La reproduction des connaissances, la productisation et la modularisation des services, trois concepts qui se chevauchent : une approche théorique et empirique dans le cas des services à forte intensité de connaissances du Québec

 

Norrin Halilem

Université Laval

 

Domaine : gestion des organisations

Programme établissement de nouveaux professeurs-chercheurs

Concours 2014-2015

Au Canada, le secteur des entreprises de services à forte intensité de connaissances (ESFIC) est celui dont la croissance est la plus rapide. L'importance des ESFIC pour l'économie est telle que le succès de l'économie dépend en partie au succès de ce secteur. En effet, les ESFIC sont des actrices majeures de l'innovation, car  elles sont à l'origine de leurs propres innovations tout en contribuant à celles de leurs clients, et donc au développement du tissu économique local. Au cours des dernières décennies, l'étude des ESFIC a connu une forte progression, qui s'est traduite par une profusion de concepts qui se chevauchent partiellement et qui sont pourtant étudiés en parallèle les uns des autres.
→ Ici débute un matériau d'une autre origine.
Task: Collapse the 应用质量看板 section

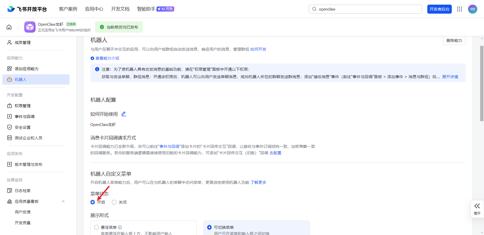Action: [63, 201]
Par ailleurs, malgré l'importance des ESFIC pour l'économie et la richesse de sa littérature, aucune synthèse systématique recensée n'a permis d'intégrer les évidences sur le développement de services ou plus largement sur la gestion des connaissances dans ce secteur. Dès lors, la littérature scientifique échoue à éclairer sur les stratégies de développement de nouveaux services.
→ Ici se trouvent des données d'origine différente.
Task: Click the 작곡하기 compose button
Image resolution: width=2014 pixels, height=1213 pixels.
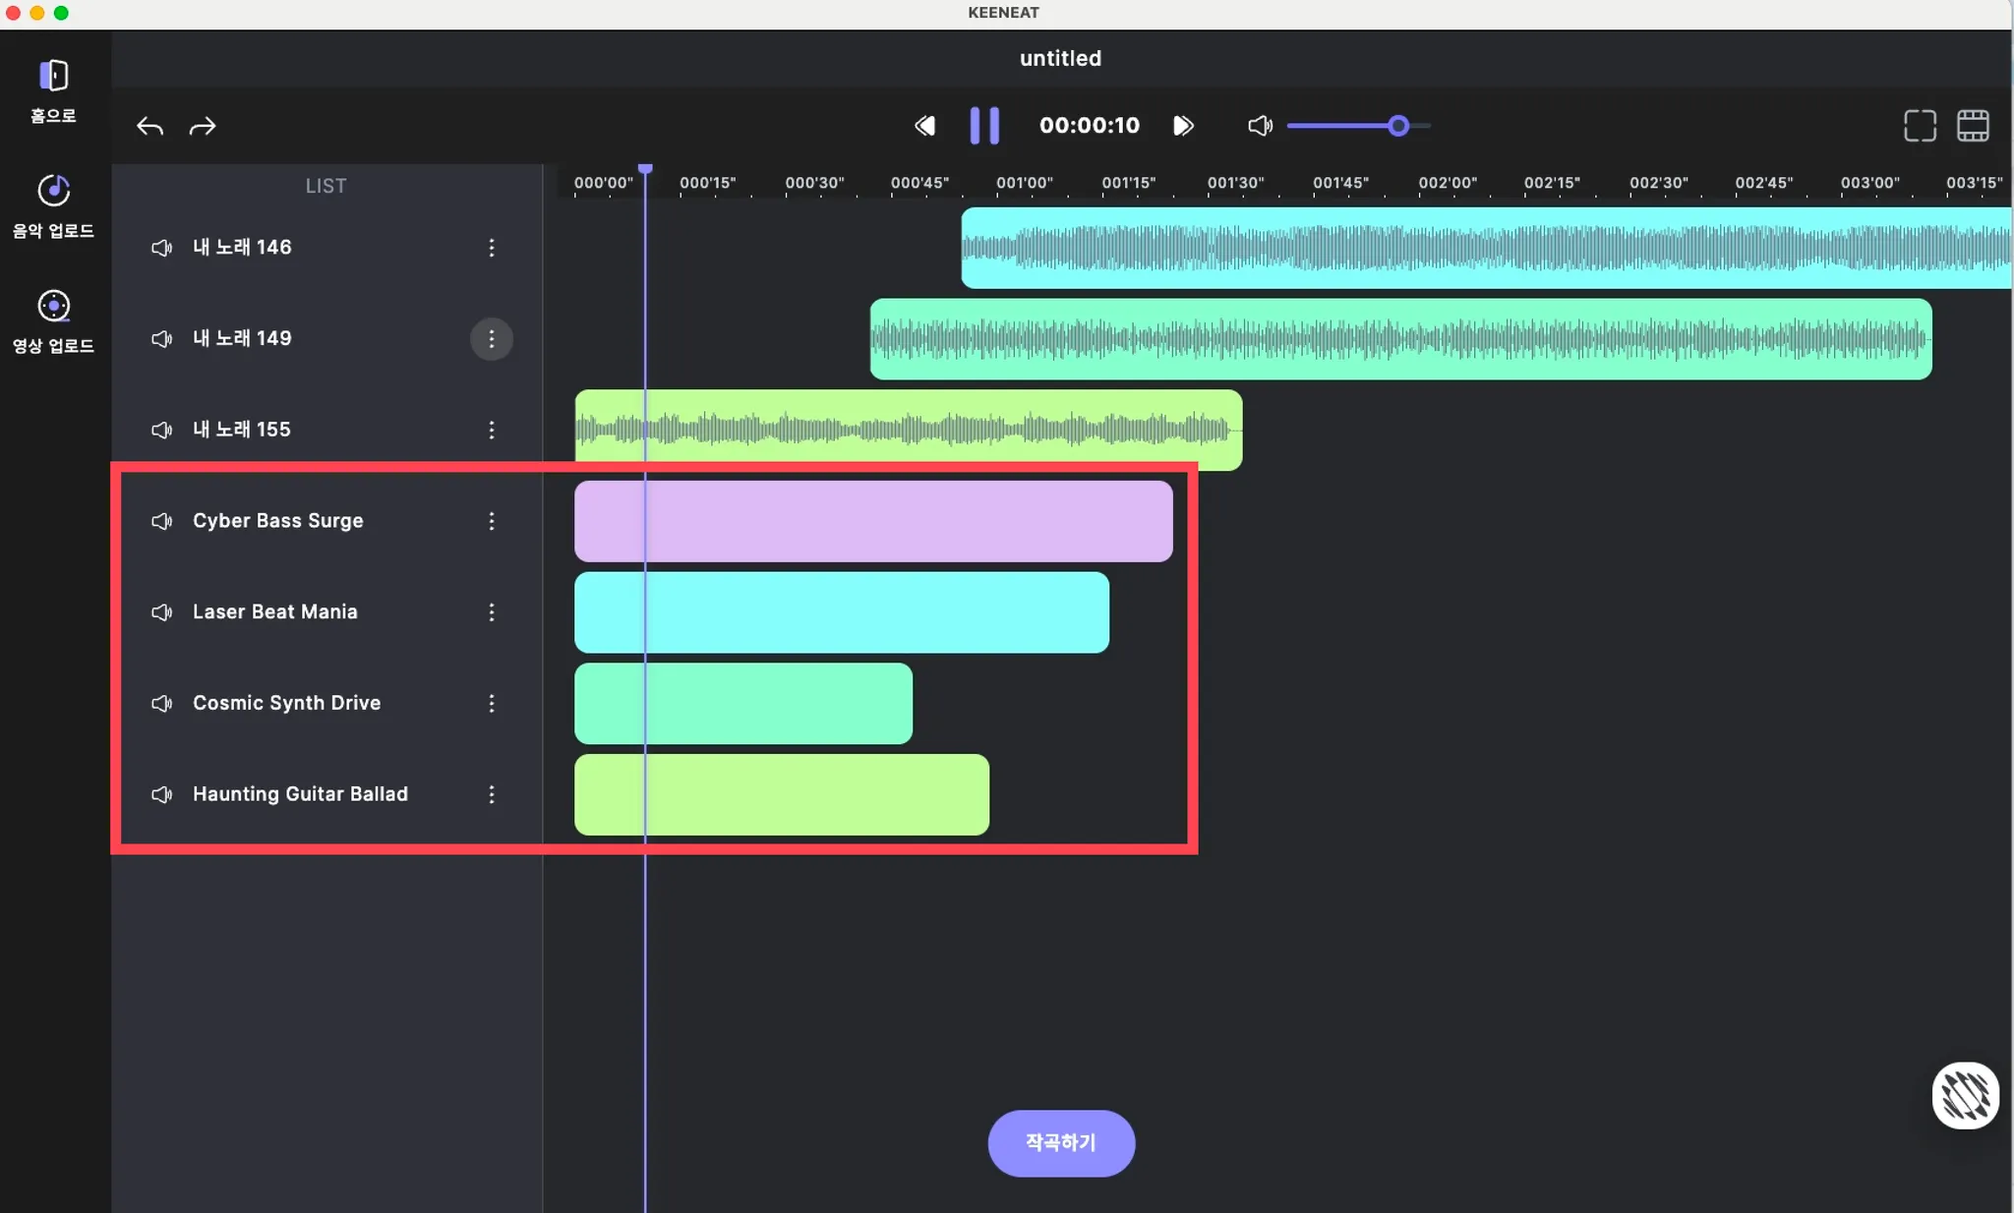Action: [x=1061, y=1143]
L'avancement des connaissances nécessite donc 1) de réaliser un effort d'intégration des théories sur le processus de transformation de connaissances en services et ses déterminants (1.1) et d'identifier les convergences et divergences d'évidences (1.2), et ce, 2) dans le but de valider empiriquement les étapes du processus (2.1) et l'effet des déterminants sur ces étapes (2.2). Cela permettra 3) de développer des implications tangibles basées sur les évidences destinées aux gestionnaires d'ESFIC (3.1), ainsi qu'aux décideurs politiques (3.2).